[[ RECORDS FOR THIS EXERCISE open ]]

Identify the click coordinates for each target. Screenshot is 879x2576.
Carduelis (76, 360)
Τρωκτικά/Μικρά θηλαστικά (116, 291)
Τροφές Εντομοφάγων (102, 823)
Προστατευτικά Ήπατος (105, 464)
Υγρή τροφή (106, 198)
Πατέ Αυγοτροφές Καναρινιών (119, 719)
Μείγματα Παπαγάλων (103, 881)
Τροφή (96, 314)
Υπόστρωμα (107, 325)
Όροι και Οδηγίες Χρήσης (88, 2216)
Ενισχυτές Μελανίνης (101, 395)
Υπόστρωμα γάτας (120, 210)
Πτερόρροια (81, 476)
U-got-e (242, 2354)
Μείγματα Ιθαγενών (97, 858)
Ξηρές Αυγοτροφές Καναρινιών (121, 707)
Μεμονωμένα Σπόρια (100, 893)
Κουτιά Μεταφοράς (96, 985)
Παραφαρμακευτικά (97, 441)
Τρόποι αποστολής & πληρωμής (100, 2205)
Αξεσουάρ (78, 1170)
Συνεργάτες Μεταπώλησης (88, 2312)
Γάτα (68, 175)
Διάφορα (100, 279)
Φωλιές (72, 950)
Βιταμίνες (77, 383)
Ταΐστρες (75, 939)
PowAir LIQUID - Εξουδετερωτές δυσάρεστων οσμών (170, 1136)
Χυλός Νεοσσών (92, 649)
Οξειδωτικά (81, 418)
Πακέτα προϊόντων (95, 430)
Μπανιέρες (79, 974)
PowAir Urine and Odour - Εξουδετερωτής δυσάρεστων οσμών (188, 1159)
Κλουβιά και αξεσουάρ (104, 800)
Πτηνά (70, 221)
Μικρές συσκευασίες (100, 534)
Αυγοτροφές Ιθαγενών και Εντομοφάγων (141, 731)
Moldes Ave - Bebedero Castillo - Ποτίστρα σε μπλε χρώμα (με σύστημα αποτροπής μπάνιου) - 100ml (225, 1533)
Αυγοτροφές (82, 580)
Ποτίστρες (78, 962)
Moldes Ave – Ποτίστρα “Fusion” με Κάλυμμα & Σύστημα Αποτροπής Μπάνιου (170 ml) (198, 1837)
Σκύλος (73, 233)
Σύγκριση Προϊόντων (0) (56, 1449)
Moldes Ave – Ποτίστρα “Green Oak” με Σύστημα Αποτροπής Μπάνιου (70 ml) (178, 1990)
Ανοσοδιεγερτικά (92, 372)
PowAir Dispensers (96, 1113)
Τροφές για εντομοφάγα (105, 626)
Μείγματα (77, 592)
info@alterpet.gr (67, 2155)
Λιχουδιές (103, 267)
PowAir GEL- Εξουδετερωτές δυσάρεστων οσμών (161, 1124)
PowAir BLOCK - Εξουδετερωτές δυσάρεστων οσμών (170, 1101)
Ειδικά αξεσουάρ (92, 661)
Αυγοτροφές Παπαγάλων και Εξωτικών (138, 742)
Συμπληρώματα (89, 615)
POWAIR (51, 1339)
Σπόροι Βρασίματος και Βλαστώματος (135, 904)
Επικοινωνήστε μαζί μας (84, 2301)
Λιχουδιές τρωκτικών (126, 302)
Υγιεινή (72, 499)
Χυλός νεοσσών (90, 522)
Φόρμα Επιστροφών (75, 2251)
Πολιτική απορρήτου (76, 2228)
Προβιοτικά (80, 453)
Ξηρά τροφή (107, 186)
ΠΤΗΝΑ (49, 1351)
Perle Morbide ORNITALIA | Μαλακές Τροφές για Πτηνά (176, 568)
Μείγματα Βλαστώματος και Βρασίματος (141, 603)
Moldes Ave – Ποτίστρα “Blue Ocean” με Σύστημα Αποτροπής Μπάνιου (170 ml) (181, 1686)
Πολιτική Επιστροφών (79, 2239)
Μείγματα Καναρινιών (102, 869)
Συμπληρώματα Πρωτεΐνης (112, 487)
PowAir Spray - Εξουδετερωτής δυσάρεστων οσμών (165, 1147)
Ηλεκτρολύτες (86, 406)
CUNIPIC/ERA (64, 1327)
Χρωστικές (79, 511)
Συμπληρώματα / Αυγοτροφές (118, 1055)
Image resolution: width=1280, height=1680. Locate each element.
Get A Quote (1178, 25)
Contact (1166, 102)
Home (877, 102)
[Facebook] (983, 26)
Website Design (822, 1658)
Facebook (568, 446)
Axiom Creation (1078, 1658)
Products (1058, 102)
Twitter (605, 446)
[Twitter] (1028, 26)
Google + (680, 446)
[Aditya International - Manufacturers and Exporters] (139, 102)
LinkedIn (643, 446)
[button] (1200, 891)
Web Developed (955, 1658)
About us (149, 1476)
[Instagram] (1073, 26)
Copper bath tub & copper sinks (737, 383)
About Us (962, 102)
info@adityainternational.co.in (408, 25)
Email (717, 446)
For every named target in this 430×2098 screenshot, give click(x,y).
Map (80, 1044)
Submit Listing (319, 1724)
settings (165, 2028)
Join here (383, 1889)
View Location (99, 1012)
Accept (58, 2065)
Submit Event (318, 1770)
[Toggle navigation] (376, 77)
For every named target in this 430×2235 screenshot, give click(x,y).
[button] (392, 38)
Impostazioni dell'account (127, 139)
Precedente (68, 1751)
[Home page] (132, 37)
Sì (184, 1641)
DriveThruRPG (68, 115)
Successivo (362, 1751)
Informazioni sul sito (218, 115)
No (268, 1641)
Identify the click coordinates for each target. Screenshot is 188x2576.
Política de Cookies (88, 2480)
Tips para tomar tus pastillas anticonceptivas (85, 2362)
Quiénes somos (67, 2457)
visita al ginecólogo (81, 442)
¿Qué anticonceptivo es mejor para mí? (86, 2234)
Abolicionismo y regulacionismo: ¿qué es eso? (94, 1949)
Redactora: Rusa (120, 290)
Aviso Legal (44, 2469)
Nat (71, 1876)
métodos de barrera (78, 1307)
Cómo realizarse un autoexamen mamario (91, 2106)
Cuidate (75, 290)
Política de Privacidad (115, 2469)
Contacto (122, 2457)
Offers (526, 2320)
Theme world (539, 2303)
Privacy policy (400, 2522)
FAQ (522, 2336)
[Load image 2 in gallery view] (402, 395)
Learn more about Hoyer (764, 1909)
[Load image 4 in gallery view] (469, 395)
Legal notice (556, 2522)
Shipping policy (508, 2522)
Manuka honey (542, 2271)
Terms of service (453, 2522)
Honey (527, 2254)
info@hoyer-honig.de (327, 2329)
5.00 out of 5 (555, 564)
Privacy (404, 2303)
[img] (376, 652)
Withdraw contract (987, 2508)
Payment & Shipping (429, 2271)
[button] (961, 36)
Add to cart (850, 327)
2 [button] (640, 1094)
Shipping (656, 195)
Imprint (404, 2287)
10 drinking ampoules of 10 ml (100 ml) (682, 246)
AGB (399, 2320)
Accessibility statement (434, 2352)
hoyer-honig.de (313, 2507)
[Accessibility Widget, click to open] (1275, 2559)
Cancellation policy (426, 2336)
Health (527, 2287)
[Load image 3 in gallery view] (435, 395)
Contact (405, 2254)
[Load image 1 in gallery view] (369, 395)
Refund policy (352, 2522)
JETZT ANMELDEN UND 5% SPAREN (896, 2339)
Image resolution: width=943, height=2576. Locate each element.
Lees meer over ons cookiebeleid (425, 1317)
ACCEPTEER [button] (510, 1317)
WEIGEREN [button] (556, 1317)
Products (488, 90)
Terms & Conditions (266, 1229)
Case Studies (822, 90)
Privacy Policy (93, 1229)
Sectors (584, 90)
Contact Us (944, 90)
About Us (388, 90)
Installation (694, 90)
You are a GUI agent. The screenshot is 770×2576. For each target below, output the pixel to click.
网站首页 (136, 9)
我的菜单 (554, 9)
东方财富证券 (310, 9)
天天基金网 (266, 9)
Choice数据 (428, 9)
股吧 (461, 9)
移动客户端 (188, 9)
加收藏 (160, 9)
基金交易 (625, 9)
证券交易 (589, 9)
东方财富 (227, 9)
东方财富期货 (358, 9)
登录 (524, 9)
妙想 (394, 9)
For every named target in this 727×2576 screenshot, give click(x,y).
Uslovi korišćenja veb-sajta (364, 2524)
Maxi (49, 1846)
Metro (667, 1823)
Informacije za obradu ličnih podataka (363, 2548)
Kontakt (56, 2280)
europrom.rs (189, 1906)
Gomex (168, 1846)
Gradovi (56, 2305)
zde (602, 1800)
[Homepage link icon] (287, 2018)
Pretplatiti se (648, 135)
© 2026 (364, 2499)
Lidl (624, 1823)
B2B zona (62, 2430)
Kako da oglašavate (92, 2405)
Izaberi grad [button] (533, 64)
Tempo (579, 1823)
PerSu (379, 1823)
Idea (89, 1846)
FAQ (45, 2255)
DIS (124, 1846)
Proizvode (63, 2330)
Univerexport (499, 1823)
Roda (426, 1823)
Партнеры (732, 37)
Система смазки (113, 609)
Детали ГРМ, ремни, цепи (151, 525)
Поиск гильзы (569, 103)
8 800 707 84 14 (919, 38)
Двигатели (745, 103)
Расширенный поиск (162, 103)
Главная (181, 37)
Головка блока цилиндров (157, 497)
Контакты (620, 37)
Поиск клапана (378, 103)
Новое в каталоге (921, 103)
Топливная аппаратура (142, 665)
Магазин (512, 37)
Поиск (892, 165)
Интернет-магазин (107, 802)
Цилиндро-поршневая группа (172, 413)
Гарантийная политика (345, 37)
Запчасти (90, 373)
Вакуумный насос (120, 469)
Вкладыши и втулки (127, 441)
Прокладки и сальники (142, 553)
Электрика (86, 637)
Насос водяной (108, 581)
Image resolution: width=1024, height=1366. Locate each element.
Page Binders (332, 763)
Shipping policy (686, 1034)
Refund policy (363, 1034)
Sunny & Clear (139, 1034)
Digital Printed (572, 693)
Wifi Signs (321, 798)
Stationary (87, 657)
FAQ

[[ RECORDS FOR THIS EXERCISE closed ]]

» WHAT THE TASK REQUIRES: What are the lines above that hold the string "every"? Copy them.

» RESPONSE AREA:
For every named target in this 430×2098 screenshot, give click(x,y).
For every named target in this 430×2235 screenshot, give click(x,y).
For every named target in this 727×2576 screenshot, give click(x,y).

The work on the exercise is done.